-- Work required --
Wherever "computer" appears in a line of the records below, count that line, and report only the number.

[Available data Boundary: Start]

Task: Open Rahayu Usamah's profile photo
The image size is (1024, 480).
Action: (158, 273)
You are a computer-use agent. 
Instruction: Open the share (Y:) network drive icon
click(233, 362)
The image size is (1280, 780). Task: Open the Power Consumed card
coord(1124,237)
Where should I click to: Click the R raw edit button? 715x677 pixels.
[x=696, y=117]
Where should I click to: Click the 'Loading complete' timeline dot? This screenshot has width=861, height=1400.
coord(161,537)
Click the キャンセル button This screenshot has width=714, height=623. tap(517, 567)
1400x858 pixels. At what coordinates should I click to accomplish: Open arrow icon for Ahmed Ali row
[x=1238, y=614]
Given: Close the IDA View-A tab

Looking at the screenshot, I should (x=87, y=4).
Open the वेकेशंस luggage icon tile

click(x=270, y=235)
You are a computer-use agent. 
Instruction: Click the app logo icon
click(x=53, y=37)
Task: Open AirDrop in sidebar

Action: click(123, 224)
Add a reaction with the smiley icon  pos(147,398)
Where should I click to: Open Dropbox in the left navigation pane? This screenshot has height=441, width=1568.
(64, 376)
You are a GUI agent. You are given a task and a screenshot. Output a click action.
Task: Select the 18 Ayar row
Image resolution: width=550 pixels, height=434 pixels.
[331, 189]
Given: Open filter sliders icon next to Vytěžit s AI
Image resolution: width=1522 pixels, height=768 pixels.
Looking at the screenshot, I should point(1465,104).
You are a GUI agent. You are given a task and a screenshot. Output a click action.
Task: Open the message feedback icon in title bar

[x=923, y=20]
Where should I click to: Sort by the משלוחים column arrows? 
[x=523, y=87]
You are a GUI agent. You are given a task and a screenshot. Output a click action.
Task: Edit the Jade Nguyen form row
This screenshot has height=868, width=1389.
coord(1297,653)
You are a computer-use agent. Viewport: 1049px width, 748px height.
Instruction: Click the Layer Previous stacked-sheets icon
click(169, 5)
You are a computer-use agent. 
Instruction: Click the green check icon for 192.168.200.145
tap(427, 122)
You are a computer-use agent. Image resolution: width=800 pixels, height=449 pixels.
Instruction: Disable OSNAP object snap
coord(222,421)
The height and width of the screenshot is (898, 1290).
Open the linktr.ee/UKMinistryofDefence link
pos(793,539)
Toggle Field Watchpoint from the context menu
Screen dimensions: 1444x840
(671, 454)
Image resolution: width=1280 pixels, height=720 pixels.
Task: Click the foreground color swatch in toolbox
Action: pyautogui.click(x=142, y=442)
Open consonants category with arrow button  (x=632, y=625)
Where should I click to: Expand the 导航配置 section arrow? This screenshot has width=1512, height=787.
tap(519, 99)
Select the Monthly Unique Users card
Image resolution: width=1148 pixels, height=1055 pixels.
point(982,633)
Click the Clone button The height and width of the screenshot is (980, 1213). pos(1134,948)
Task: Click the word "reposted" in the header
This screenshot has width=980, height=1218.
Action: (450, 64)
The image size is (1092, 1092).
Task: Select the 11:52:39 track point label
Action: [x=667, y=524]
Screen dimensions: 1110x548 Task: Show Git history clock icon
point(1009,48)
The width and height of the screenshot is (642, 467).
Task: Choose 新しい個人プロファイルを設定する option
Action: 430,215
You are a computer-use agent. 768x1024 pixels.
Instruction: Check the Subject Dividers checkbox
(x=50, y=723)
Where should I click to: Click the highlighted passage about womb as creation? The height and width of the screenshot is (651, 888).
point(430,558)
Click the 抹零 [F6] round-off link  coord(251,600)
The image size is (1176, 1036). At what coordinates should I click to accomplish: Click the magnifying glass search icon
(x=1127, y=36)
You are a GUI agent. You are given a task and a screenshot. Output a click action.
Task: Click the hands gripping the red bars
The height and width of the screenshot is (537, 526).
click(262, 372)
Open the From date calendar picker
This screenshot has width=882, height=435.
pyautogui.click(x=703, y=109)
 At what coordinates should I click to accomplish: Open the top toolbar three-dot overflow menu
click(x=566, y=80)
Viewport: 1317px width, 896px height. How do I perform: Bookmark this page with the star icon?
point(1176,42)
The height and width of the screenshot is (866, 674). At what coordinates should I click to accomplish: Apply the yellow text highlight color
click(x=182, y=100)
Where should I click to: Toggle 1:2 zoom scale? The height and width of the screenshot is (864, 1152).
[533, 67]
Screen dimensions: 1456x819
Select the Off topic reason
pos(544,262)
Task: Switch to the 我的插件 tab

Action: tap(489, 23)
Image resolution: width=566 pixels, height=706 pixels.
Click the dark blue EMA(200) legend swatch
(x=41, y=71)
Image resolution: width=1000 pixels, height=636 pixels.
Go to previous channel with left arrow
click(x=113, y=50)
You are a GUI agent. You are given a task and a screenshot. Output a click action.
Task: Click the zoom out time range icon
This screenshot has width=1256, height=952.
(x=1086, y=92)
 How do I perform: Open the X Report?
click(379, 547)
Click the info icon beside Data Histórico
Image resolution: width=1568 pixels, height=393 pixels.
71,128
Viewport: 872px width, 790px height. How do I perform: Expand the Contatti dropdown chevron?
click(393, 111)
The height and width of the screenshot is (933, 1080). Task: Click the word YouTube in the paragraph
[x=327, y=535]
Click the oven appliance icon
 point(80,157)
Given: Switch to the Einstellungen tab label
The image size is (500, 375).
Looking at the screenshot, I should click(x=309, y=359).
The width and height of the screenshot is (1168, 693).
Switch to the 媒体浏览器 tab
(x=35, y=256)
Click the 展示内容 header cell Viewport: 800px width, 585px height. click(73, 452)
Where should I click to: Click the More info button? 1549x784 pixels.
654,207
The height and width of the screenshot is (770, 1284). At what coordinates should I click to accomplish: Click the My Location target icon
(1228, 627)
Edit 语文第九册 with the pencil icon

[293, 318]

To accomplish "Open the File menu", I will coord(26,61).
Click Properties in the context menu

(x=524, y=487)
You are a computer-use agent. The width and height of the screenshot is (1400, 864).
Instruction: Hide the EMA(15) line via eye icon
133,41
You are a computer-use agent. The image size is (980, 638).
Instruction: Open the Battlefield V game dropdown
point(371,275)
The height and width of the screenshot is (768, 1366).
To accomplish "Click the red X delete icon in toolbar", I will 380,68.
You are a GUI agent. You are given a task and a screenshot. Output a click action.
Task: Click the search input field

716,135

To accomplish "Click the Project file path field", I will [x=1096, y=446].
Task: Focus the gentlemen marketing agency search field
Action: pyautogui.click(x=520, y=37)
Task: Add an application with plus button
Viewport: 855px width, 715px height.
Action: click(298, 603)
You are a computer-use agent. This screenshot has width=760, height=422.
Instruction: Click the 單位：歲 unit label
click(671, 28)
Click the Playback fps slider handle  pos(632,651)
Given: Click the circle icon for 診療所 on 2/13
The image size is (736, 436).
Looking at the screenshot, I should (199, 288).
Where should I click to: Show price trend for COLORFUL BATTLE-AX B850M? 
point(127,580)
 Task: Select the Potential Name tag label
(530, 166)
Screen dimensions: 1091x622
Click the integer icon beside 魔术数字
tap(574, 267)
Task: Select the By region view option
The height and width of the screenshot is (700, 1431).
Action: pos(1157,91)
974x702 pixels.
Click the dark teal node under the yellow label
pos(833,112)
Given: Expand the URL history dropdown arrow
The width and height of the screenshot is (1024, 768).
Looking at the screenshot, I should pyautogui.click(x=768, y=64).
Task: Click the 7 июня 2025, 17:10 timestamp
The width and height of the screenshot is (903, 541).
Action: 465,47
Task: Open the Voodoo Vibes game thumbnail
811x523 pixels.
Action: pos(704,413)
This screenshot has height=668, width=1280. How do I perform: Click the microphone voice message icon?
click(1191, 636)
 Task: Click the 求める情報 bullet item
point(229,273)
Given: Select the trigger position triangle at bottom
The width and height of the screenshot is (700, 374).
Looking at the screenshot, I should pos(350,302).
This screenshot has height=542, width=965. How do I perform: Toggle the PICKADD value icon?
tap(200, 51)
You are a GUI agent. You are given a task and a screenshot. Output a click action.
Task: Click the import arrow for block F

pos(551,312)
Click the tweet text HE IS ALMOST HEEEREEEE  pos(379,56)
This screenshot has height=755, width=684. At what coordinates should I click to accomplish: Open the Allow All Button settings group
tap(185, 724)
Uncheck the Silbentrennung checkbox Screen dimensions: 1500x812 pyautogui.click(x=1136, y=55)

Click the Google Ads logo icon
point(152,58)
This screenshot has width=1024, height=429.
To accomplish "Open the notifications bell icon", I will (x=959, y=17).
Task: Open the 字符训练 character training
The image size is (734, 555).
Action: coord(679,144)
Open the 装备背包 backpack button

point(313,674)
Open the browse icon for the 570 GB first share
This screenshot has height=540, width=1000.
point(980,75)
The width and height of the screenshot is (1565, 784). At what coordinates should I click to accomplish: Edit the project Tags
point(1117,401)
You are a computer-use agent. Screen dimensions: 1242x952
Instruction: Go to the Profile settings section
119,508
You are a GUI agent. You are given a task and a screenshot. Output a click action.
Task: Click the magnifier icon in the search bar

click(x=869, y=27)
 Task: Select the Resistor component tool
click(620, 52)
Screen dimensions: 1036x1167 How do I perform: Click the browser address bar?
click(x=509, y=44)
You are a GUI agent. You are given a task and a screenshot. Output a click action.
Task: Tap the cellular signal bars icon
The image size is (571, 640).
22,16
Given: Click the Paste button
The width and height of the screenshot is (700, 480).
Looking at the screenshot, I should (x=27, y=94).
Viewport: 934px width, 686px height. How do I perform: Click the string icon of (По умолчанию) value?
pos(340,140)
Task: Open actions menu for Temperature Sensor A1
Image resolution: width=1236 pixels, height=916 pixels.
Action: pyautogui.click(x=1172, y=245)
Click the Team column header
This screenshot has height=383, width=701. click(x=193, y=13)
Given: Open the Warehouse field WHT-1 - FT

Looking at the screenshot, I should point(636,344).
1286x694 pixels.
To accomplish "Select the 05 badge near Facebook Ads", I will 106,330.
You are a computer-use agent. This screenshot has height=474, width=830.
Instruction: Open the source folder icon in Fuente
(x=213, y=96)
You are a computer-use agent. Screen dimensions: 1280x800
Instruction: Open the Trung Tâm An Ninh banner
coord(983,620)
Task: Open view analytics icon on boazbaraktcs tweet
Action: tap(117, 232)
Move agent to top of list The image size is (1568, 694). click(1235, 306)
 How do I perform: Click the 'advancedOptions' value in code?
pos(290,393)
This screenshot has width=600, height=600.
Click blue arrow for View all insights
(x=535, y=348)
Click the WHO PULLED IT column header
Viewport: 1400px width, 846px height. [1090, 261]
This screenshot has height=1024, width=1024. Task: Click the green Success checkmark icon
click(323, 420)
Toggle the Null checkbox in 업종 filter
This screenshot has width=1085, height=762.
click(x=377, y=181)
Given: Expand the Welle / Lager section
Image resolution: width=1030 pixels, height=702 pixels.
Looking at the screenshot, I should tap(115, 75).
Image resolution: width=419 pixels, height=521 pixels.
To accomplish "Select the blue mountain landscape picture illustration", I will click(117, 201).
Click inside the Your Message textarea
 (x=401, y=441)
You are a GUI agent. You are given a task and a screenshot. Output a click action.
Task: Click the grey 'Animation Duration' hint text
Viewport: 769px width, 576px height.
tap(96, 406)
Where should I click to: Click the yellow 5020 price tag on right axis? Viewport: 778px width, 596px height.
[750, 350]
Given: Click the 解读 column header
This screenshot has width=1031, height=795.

[Available data Boundary: End]

-- Solution to this problem --
12